В упорном стремлении узнать больше об этом расстройстве Фрейд и Брейер начали подвергать своих пациенток гипнозу в надежде преодолеть симптомы. Представьте себе изумление ученых, когда они обнаружили, что истерические симптомы пропадают в гипнотическом состоянии! Перчаточная анестезия, паралич, слепота – все это исчезало, чтобы вновь вернуться сразу же после выхода пациента из гипнотического состояния. Это было явным доказательством нефизиологической основы истерических симптомов. Для того чтобы больше узнать об этих страдающих истерией женщинах, Фрейд и Брейер стали задавать им вопросы и просить высказывать все, что приходило им на ум. Удалось четко установить два момента. Во-первых, выяснилось, что эти симптомы, несмотря на всю их причудливость, не особенно беспокоят больных. Можно было бы представить, что такие крайне выраженные симптомы при отсутствии объяснимой причины повергнут человека в тревогу. Вместо этого женщины демонстрировали то, что Шарко (Charcot) назвал "прекрасным равнодушием истерика". Во-вторых было обнаружено, что эти женщины знали и понимали себя меньше, чем свободные от таких симптомов люди. Друзья пациентки часто могли больше рассказать о ее прошлом, чем она сама. Кроме того, пациентки проявляли мало любопытства и осведомленности в том, что происходило с ними и окружающим миром. Их разум был в удивительной степени некритичным. Но, когда их заставляли вспоминать некоторые события детства, совмещая воздействие от высказывания всего, что приходит в голову, с интерпретацией их слов врачом, они часто испытывали сильную тревогу. По мере накопления таких сопоставлений тревога уменьшалась, то же происходило и с симптомами, а кроме того, им становилось все легче вспоминать события собственного прошлого.

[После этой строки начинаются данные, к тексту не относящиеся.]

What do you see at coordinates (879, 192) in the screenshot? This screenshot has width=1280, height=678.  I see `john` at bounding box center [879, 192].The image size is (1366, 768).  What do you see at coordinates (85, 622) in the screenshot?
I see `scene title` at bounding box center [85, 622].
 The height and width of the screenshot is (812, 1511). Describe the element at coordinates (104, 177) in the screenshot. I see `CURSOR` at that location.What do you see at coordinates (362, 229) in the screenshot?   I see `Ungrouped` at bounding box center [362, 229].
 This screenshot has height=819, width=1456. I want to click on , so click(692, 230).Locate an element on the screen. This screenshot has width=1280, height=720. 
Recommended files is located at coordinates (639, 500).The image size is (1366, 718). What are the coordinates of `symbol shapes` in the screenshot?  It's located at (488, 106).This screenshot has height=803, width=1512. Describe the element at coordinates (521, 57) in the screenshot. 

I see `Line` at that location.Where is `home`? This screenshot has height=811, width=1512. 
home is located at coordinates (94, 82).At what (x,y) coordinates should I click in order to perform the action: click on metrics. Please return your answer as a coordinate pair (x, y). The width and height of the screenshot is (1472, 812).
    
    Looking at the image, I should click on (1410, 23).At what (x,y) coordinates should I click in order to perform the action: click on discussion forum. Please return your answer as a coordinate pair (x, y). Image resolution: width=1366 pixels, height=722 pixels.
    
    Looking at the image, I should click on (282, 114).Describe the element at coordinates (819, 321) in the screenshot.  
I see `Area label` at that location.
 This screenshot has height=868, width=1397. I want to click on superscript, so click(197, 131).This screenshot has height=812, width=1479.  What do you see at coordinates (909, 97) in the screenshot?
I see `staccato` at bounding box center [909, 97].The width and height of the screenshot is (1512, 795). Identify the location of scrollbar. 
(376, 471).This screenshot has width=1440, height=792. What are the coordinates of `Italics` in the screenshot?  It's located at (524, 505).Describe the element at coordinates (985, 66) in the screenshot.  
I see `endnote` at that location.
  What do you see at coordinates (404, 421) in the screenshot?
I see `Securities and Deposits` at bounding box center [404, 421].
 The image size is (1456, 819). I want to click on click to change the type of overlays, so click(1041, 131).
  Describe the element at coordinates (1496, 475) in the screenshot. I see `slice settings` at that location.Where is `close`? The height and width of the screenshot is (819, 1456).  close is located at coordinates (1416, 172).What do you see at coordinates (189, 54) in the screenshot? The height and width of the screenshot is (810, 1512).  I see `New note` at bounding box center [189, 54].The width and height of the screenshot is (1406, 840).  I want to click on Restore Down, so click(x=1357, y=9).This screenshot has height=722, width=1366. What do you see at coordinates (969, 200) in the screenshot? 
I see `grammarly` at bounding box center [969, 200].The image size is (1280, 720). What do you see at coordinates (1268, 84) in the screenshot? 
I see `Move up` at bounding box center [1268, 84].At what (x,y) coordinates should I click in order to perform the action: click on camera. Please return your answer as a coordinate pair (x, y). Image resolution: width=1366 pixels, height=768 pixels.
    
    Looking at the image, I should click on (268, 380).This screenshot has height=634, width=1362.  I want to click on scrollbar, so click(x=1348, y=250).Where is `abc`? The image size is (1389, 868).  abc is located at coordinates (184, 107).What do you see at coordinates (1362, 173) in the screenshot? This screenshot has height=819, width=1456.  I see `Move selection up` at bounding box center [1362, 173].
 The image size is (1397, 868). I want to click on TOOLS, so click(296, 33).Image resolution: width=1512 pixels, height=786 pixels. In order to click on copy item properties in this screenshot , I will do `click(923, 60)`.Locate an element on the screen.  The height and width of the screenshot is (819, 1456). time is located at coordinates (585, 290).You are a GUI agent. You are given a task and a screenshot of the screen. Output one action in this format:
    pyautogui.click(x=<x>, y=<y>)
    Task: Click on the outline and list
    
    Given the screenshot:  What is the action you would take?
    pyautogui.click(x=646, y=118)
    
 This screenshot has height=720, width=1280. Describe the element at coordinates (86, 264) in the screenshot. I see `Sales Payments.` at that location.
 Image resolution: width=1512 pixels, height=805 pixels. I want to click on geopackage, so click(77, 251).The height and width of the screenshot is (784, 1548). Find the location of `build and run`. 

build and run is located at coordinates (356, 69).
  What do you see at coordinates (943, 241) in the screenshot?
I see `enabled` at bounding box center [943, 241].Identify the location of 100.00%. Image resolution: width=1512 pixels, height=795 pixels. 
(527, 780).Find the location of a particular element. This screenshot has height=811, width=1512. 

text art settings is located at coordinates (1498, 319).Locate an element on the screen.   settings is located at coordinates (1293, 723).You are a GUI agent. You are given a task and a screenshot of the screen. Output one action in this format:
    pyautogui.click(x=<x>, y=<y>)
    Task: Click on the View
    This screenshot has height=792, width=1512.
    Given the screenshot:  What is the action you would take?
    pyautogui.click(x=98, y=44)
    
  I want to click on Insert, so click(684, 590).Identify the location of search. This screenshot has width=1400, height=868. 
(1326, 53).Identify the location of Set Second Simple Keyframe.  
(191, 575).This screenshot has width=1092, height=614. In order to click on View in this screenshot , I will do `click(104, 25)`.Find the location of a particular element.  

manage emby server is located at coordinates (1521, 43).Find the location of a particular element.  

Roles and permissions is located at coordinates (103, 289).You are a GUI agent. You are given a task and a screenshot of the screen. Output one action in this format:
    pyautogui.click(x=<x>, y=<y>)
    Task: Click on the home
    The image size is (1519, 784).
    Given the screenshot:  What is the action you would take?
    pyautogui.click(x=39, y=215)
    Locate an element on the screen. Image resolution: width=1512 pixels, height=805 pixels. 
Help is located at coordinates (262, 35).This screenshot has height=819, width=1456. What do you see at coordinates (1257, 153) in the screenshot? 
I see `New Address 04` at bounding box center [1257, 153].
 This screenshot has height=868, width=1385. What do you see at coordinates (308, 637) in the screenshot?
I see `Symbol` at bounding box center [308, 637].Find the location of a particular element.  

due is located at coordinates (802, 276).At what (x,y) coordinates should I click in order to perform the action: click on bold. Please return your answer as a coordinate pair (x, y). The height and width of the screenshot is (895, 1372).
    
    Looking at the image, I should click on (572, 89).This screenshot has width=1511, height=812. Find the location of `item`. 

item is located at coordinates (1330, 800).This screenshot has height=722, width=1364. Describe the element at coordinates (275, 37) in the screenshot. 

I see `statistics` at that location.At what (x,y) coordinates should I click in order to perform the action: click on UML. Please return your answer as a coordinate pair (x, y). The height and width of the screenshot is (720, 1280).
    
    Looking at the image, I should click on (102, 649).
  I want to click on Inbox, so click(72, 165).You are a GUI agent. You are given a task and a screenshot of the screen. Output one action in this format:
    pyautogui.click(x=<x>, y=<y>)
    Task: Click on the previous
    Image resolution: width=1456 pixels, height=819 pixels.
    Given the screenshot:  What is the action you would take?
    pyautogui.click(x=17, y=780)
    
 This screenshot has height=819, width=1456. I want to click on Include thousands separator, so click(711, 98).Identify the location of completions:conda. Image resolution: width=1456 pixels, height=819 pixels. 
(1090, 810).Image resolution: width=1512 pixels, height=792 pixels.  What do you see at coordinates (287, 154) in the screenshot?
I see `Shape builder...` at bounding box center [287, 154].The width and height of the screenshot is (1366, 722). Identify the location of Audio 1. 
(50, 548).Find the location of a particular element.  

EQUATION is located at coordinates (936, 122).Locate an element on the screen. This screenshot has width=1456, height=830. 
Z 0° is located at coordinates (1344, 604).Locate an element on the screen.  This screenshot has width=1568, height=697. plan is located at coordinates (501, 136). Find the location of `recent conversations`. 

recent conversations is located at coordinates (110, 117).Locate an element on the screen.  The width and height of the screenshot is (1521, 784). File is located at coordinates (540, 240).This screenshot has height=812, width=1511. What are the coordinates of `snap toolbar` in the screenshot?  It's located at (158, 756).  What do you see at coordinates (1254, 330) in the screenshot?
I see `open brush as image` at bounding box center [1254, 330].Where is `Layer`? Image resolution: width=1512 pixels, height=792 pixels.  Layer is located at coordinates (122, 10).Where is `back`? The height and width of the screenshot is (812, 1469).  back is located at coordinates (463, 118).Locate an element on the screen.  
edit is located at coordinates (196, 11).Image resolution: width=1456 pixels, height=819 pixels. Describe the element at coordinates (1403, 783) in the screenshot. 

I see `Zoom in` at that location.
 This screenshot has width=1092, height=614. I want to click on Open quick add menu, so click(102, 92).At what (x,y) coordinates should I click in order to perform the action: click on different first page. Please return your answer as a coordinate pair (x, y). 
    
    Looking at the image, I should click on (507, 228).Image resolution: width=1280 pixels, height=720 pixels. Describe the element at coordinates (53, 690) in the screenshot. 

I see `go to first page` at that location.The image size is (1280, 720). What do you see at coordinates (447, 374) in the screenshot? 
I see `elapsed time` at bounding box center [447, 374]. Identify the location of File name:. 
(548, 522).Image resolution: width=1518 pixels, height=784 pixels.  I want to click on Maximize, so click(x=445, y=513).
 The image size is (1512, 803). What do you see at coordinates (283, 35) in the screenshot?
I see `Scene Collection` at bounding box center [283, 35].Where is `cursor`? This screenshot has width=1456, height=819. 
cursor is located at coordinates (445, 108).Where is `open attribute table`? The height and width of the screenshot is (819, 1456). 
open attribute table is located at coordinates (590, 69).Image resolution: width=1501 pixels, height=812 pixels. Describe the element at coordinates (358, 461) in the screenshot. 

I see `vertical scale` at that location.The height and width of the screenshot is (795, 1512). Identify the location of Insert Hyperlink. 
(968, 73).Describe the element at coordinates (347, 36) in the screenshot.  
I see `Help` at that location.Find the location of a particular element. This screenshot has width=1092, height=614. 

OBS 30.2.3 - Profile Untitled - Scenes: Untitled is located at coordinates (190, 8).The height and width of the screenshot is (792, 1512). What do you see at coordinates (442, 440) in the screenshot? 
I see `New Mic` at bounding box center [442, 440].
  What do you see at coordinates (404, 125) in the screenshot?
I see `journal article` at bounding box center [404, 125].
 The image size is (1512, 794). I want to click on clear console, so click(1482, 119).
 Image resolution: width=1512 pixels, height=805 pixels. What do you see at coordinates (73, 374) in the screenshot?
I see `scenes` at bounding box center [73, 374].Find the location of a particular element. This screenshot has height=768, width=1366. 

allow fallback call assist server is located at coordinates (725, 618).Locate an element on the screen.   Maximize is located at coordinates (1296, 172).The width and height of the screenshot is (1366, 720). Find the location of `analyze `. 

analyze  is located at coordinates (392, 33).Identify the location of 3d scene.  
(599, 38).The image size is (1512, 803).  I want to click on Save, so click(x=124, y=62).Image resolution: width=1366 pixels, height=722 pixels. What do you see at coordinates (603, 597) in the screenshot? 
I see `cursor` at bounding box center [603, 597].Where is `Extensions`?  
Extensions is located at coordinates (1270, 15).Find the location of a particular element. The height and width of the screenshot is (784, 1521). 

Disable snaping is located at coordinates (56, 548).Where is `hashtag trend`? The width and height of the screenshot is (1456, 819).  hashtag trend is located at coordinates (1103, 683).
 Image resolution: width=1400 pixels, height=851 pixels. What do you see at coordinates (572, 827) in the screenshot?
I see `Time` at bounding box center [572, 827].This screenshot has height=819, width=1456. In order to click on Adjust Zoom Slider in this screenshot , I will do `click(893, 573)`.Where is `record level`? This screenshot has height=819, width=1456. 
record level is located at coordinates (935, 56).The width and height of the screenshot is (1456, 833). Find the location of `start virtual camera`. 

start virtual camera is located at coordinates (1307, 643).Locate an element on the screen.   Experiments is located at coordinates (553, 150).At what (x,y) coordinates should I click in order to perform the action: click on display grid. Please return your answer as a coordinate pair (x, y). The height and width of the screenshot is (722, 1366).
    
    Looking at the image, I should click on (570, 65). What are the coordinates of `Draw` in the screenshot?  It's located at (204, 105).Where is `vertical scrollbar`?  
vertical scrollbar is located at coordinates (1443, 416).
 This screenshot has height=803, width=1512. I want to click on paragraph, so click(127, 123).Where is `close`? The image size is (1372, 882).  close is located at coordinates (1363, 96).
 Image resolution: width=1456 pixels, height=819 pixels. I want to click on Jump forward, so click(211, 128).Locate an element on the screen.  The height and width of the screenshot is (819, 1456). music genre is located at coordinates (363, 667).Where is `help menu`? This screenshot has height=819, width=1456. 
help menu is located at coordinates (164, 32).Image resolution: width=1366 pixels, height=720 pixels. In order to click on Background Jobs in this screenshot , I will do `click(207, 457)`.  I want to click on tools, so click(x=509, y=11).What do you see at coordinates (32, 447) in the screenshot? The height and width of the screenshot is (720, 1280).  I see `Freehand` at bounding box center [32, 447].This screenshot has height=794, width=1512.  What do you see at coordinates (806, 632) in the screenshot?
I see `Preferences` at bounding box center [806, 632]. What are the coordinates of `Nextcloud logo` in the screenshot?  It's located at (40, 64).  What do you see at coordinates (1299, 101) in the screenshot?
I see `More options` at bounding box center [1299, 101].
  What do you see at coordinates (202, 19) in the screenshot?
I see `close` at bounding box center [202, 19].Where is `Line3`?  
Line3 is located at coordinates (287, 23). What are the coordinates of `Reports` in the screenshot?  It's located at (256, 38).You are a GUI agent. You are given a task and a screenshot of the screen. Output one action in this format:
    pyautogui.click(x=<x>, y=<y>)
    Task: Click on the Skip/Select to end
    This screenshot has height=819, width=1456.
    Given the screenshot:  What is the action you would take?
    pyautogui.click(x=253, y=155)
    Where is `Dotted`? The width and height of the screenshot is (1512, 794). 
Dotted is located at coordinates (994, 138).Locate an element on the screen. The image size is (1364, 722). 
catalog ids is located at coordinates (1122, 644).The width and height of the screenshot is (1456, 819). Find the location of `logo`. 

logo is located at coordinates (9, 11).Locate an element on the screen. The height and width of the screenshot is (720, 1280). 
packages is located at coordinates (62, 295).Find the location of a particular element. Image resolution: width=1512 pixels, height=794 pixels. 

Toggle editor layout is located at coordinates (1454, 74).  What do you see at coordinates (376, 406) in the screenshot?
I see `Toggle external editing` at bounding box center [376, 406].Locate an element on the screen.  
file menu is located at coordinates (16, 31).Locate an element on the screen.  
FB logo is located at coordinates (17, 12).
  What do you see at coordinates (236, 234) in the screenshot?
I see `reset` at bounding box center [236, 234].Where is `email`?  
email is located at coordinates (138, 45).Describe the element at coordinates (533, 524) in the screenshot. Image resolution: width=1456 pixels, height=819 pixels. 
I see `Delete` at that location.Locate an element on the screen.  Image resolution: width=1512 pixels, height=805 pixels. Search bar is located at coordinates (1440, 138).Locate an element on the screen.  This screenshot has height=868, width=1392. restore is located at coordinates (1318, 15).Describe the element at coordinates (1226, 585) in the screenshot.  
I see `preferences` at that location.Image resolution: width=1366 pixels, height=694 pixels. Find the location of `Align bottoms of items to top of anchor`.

Эти наблюдения привели Фрейда и Брейера к объяснению истерии, в котором особое внимание уделялось понятию защиты. С их точки зрения, совершенно очевидно, что истерия вызывается психологическими, а не физиологическими причинами. Непосредственная причина – в механизме защиты, вытеснении, в результате которого происходит блокирование действий и мыслей. Каких действий и мыслей? Естественно тех, которые могут спровоцировать тревогу. Что это может быть? Очевидно, это те мысли и действия, которые могли бы привести к наказанию со стороны общества или заставить человека чувствовать свою вину. Поэтому более глубокой причиной является конфликт, который, в силу своей способности вызвать тревогу, приводит к защите. Но поскольку действия и мысли, против которых направлена защита, важны для человека, они не могут уйти под ее воздействием в небытие. Они должны найти какое-то проявление. Симптомы – это их искаженное проявление. Отсюда нужно было только совершить тройной прыжок к определению других защитных механизмов и конфликтов, лежащих в основе других психопатологических состояний. Так была введена в действие необычайно мощная модель защиты. Затем занимающиеся психопатологией персонологи разработали теорию защит более подробно, где-то ее упростили, но в основном оставили без изменений. Где бы мы ни встретились с этой теорией, она неизбежно включает конфликт, ведущий к тревоге, которая, в свою очередь, ведет к защите, принимающей форму отрицания осознавания конфликта для того, чтобы избежать тревоги.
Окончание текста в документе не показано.